To identify the reasons why a headache begins, several factors were identified, each of which could in one way or another affect the well-being of the study participant. Among them:
- Concentration of the drug in the body;
- Treatment with one of the medications used;
- Further treatment period;
- Patient cohort.
To understand how headaches are related to each of these factors, scientists conducted an analysis. The dependent variable was the severity and duration of pain. It is these indicators that fully reflect the discomfort of each participant. There were also independent variables. Logistic units were used to assess headache severity. The scale consisted of 4 categories: “none”, “mild”, “moderate”, “severe”. Data had to be entered daily. Patients did this for the first 4 days.
results
The desired symptom was reported by 72% of participants. The nature of the pain was mild, transient and did not require the use of special medications to eliminate it. 2 people experienced severe discomfort, which forced them to interrupt the experiment and leave it. An additional 1 participant left the study due to other adverse events that occurred as a result of taking dipyridamole and ASA.
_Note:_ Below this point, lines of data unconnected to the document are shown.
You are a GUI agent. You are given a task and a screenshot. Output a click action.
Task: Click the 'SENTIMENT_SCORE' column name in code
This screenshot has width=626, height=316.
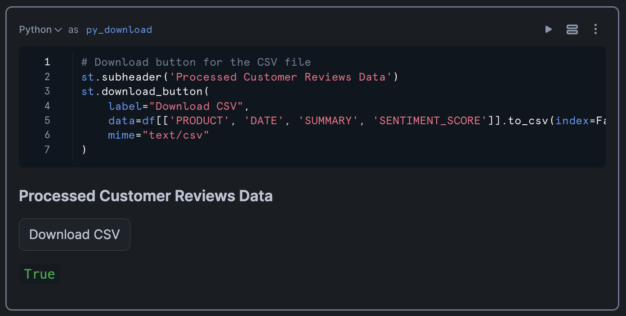(430, 121)
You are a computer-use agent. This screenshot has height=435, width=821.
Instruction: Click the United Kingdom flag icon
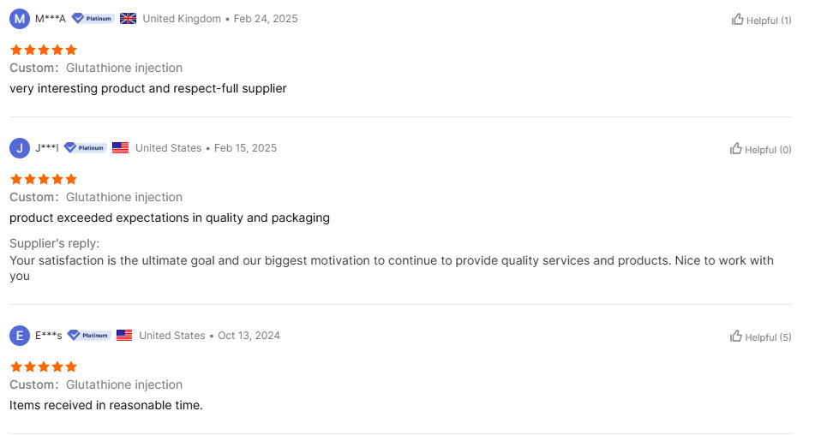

As it became known as a result of the analysis of the final indicators of the experiment, the headache disappeared in the first days of therapy. The symptom was less pronounced not only towards the end of taking the drugs, but also during the “wash-out” period. Most often, the headache began to hurt in the morning, 2-3 hours after taking it. Approximately the same thing was observed in the evening hours after the next dose, although the pain was mild. By the way, it was at this time that the concentration of the active components of the drug was maximum.
Conclusion
The 36 people who participated in the study became a clear example of how dipyridamole therapy can lead to such negative consequences. Scientists believe that the final indicators obtained as a result of the experiment will be different if the volunteers were not young and healthy adults, but elderly patients who had suffered a stroke.
Most often, headaches occurred on the first day, while discomfort decreased over the subsequent days.
It is difficult to determine how much the drug intake affected these changes, since a number of other factors also affected the patient’s well-being. For example, volunteers who stopped taking caffeine experienced headaches 52% of the time. In this case, it is associated with withdrawal syndrome. But, as the experiment showed, such a symptom is exclusively a side effect of taking dipyridamole. It decreases during therapy, both in duration of manifestation and in its intensity. Author: K.M.N., Academician of the Russian Academy of Medical Sciences M.A. Bobyr
Safety of dipyridamole
According to the instructions for medical use, when using therapeutic doses, side effects are usually not pronounced and are transient in nature, disappearing with long-term use of the drug [1]. Possible tachycardia, bradycardia, “flushing” of blood to the face, hypotension; coronary steal syndrome (at a dose of more than 225 mg/day), dyspepsia; thrombocytopenia, bleeding, weakness, dizziness, noise in the head, headache, migraine, ear fullness, arthritis, myalgia, rhinitis, allergic reactions. Dipyridamole is contraindicated in severe cardiovascular pathology, severe heart rhythm disturbances; severe arterial hypertension; arterial hypotension, collapse; COPD; bleeding tendency; liver and/or kidney failure; hypersensitivity to the components of the drug; intolerance to fructose, lactose, deficiency of sucrase/isomaltase, lactase, glucose-galactose malabsorption; in children under 12 years of age. The use of the drug during pregnancy and lactation is possible if the expected benefit to the mother outweighs the possible risk to the fetus and child.